Myths and Misconceptions

  • Common myths / misconceptions:
    • Concurrency always improves performance
      • Can sometimes improve performance, but only when lots of wait time can be distributed between multiple threads / processors
    • Design doesn't change when writing concurrent programs
      • A concurrent algorithm can differ from an algorithm designed for a single-threaded system
    • Understanding concurrency issues is not important when working with a container such as a Web or EJB container
      • Learn how to prevent issues of concurrently updating shared resources and deadlock
    • Concurrency incurs some overhead, both in performance as well as writing additional code
    • Correct concurrency is complex, even for simple problems
    • Concurrency bugs aren't usually repeatable, so they are often ignored
    • Concurrency often requires a fundamental change in design strategy

Challenges

  • Consider the snippet:

    public class X {
        private int lastIdUsed;
        
        public int getNextId() {
            return ++lastIdUsed;
        }
    }
    
  • Suppose an instance of X is created with lastIdUsed set to 42 and shared between two threads, there are many paths:

    • Thread 1 gets 43, thread 2 gets 44, lastIdUsed is 44
    • Thread 1 gets 44, thread 2 gets 43, lastIdUsed is 44
    • Thread 1 gets 43, thread 2 gets 43, lastIdUsed is 43
  • The unpredictable result occurs from the many possible paths that threads can take to generate different results

    • Occurs because threads are accessing and manipulating a shared resource simultaneously

Concurrency Defense Principles

  • Single Responsibility Principle

    • Concurrency design is complex, should be separated from rest of the code
    • Has its own life cycle of development, change and tuning
    • Has its own set of challenges
    • High frequency of producing miswritten concurrency code
  • Limit the scope of data

    • Modifying same resource causes unexpected behaviour, want to restrict critical sections of code
    • The more places shared data gets updated, more likely to:
      • Forget to protect places with critical code
      • More effort to ensure everything is guarded
      • Difficult to determine source of failures
  • Use copies of data

    • Avoid sharing data in the first place, each thread can operate on a copy and then merge results on a single thread
  • Threads should be as independent as possible

    • Write threaded code such that threads don't share data with other threads
    • Omit synchronisation requirements

Execution Models

  • Terminology

    • Bound resources: Resources of fixed size
    • Mutual exclusion: Only one thread can access a shared resource at a time
    • Starvation: A thread or group of threads can't proceed with execution from waiting forever / a long time
    • Deadlock: Two or more threads waiting for each other to finish.

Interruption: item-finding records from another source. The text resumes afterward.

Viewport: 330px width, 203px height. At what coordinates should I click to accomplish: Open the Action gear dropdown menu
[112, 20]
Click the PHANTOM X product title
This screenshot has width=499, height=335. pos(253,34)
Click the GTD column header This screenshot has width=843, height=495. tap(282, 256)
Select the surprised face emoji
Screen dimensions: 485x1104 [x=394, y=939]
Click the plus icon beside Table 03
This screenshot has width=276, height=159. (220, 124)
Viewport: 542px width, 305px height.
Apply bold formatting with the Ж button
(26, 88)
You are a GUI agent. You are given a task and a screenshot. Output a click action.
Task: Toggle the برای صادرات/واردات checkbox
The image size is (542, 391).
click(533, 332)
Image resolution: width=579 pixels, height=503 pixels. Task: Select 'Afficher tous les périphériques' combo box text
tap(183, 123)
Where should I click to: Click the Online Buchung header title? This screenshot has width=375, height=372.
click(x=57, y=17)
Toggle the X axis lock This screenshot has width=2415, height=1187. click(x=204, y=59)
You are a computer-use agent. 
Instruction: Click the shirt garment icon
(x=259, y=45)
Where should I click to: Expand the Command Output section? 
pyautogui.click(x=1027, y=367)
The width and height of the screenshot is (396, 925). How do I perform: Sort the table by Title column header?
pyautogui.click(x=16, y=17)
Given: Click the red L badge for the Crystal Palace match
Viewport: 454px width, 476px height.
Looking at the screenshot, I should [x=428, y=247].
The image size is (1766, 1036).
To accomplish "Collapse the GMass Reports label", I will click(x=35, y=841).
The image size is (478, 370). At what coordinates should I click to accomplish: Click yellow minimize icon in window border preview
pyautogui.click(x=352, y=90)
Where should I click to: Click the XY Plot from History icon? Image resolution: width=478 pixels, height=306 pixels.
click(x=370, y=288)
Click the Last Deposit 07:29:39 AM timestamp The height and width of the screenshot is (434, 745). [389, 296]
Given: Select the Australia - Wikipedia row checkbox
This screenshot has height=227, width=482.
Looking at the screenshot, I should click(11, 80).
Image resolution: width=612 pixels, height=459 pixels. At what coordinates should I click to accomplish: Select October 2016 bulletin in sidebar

The threads depend on obtaining resources from other threads
    • Livelock: Threads in lockstep, each trying to do work but are unable to progress for a long time
  • Producer-Consumer

    • One or more producers create work and places it in a buffer or queue
    • One or more consumer threads get work from the data structure and completes it
    • Bound resource, producers wait for queue to be empty, consumers wait for queue to be non-empty
  • Readers-Writers

    • Writers wait until no readers before performing an update
    • Writers are starved if there are continuous readers
    • If there are frequent writers, they are given priority at the cost of throughput
  • Dining philosophers

    • There are many threads and few resources
    • Essentially, threads compete for the resources which causes some of them to wait for the resource to become available again
    • Can experience deadlock, livelock and low throughput

Dependencies between synchronised methods

  • Avoid using more than one method on a shared object

  • For situations using more than one method:

    • Client-based locking: Client locks the server before calling 1st method and the lock extends to the last calling method
    • Server-based locking: Within the server, create a method locking the server, call all methods then unlock. Client calls new method
    • Adapted server: Create intermediary that performs locking
  • Locks create overhead and delay, keep critical sections as minimal as possible

Extra notes

  • Test for shut down code early, can be difficult to achieve if threads deadlock before receiving a shut down signal
  • Write tests to expose potential problems then run with different program and system configurations
    • Treat spurious failures as candidate threading issues
    • Get non-threaded code passing first
    • Make threaded code pluggable and tunable
    • Run with more threads than processors
    • Run different platforms
    • Try force failures